Minimal partition size
The 'spark.sql.adaptive.coalescePartitions.minPartitionSize' property fulfills a crucial function within the Apache Spark ecosystem., offering a means to fine-tune partition optimization during data processing. With this property, users can specify the minimum partition size that must be preserved when adjusting partition counts to enhance processing efficiency. In practical terms, if the partition size already exceeds the predefined minimum threshold, it won't undergo further optimization, thus averting unnecessary data fragmentation.
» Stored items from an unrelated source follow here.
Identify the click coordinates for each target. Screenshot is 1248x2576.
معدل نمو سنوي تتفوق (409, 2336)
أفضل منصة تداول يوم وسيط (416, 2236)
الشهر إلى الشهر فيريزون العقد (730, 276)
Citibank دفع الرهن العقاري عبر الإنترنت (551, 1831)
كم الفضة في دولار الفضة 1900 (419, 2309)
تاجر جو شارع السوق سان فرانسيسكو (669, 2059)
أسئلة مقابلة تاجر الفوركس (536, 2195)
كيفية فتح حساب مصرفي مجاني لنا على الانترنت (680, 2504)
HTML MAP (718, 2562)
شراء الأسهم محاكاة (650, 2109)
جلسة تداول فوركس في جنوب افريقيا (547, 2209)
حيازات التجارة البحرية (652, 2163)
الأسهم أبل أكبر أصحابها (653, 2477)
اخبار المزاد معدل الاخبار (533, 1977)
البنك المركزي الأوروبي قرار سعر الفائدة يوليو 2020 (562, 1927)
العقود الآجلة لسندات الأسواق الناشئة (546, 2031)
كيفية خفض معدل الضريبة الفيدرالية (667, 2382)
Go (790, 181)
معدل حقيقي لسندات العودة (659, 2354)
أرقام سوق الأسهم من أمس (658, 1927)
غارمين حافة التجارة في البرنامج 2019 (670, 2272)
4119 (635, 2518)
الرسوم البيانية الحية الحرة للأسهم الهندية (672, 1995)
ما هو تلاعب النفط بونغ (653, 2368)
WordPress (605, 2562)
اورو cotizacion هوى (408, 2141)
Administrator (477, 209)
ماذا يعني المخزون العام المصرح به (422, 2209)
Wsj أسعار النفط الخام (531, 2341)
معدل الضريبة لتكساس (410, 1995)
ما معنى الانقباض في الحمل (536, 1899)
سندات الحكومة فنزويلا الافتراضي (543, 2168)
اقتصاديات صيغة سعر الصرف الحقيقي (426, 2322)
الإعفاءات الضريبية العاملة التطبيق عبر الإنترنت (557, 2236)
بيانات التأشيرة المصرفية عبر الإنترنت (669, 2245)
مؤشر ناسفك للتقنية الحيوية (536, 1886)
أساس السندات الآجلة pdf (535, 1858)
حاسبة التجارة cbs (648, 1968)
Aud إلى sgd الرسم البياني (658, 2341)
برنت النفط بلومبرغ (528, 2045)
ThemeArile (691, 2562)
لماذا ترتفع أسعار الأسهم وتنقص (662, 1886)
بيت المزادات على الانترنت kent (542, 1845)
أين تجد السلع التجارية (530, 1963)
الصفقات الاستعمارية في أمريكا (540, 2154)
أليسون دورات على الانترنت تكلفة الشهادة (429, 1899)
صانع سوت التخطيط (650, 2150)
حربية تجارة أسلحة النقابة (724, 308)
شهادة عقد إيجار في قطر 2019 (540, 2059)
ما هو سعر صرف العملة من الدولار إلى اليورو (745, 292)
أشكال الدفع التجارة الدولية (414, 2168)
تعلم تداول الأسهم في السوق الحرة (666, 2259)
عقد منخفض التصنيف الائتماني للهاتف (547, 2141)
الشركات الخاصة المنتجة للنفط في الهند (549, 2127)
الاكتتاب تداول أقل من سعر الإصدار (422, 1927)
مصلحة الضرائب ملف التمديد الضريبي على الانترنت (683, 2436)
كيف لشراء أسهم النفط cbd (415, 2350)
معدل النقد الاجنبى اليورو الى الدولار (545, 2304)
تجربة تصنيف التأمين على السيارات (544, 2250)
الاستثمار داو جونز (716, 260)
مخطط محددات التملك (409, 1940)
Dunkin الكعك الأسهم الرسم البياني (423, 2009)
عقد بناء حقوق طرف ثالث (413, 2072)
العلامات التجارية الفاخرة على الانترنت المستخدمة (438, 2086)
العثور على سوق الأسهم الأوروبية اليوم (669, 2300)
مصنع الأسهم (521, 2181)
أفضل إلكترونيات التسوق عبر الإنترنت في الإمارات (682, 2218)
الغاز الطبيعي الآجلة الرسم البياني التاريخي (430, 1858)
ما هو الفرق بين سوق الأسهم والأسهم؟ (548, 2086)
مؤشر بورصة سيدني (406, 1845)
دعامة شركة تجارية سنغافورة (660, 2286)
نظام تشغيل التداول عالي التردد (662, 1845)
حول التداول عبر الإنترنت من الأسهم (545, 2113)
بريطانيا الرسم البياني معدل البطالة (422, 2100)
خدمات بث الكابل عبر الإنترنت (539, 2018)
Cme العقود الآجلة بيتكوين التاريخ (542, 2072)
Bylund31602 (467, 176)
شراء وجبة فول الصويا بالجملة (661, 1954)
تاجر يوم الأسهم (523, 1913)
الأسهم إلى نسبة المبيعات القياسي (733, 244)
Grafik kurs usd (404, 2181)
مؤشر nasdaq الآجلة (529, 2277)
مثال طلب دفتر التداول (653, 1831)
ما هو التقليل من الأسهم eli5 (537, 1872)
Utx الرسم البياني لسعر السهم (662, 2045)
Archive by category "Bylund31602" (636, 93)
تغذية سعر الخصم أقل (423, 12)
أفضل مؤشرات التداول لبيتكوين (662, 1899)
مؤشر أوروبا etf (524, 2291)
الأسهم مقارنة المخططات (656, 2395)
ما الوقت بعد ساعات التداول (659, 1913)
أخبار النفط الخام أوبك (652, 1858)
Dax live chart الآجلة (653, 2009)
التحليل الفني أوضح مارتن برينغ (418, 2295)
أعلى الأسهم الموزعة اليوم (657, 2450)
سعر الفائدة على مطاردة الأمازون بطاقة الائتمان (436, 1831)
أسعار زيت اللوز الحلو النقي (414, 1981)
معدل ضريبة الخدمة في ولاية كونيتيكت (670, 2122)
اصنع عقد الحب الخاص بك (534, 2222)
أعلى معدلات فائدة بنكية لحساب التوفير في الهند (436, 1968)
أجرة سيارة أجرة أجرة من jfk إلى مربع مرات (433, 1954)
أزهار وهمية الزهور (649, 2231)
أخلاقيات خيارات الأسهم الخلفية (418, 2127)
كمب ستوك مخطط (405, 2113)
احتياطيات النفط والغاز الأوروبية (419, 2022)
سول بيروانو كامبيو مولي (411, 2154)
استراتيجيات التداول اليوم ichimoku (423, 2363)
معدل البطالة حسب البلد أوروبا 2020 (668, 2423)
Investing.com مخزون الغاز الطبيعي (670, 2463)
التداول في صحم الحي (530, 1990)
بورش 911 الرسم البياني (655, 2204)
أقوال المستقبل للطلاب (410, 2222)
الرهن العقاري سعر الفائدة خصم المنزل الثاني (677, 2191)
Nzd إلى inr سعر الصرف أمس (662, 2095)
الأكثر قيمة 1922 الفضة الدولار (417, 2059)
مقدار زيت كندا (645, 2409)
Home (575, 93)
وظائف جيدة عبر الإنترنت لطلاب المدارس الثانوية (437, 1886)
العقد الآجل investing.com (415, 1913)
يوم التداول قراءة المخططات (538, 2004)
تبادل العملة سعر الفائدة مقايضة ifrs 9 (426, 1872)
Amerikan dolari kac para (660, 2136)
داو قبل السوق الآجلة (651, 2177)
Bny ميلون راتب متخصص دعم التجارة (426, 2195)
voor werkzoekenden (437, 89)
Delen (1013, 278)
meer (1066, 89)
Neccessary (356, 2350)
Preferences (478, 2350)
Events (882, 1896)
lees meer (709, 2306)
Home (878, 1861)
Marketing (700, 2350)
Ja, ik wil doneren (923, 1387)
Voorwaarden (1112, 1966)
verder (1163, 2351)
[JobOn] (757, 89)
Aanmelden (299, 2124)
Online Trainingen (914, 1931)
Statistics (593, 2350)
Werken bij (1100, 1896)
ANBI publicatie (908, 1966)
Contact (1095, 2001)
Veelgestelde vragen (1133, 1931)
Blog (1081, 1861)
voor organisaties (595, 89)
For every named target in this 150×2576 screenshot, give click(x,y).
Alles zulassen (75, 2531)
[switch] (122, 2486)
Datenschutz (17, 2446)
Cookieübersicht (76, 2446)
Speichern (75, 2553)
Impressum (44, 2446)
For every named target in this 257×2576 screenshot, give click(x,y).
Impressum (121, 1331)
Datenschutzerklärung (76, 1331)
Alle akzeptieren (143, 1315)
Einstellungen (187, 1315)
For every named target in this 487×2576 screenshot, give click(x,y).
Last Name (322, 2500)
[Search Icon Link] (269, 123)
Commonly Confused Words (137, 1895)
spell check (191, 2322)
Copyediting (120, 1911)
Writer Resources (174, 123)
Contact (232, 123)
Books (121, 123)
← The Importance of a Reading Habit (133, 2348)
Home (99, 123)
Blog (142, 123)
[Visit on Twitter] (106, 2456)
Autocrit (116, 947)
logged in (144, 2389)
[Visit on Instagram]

A primary application of this property revolves around overseeing partition size within a Spark cluster. This ensures that the number of partitions doesn't balloon excessively, mitigating the associated overhead in partition management and preserving processing performance. Furthermore, governing the minimum partition size aids in judiciously leveraging cluster resources by staving off undue data fragmentation and maintaining larger partitions, thereby expediting processing tasks.
Summary
In the domain of big data processing, Apache Spark serves as a powerful platform for efficiently handling vast datasets. Adaptive Query Execution (AQE) plays a central role in optimizing query performance within Spark. This article explored AQE-related Spark SQL configuration parameters, underscoring their influence on query execution. It's essential to note that the parameters discussed here represent just a subset of the comprehensive AQE toolkit.
AQE's inherent value lies in its ability to dynamically adapt query execution, optimizing performance and resource utilization. By addressing skewed data joins and providing flexible controls for partition management, AQE simplifies complex optimization challenges. The benefits of embracing AQE extend to enhanced query performance, more efficient resource use, and automated optimization.
In conclusion, AQE is a valuable asset for Apache Spark users, and its configuration parameters empower users to tailor their applications for optimal results, simplifying the intricacies of query optimization in the realm of big data processing.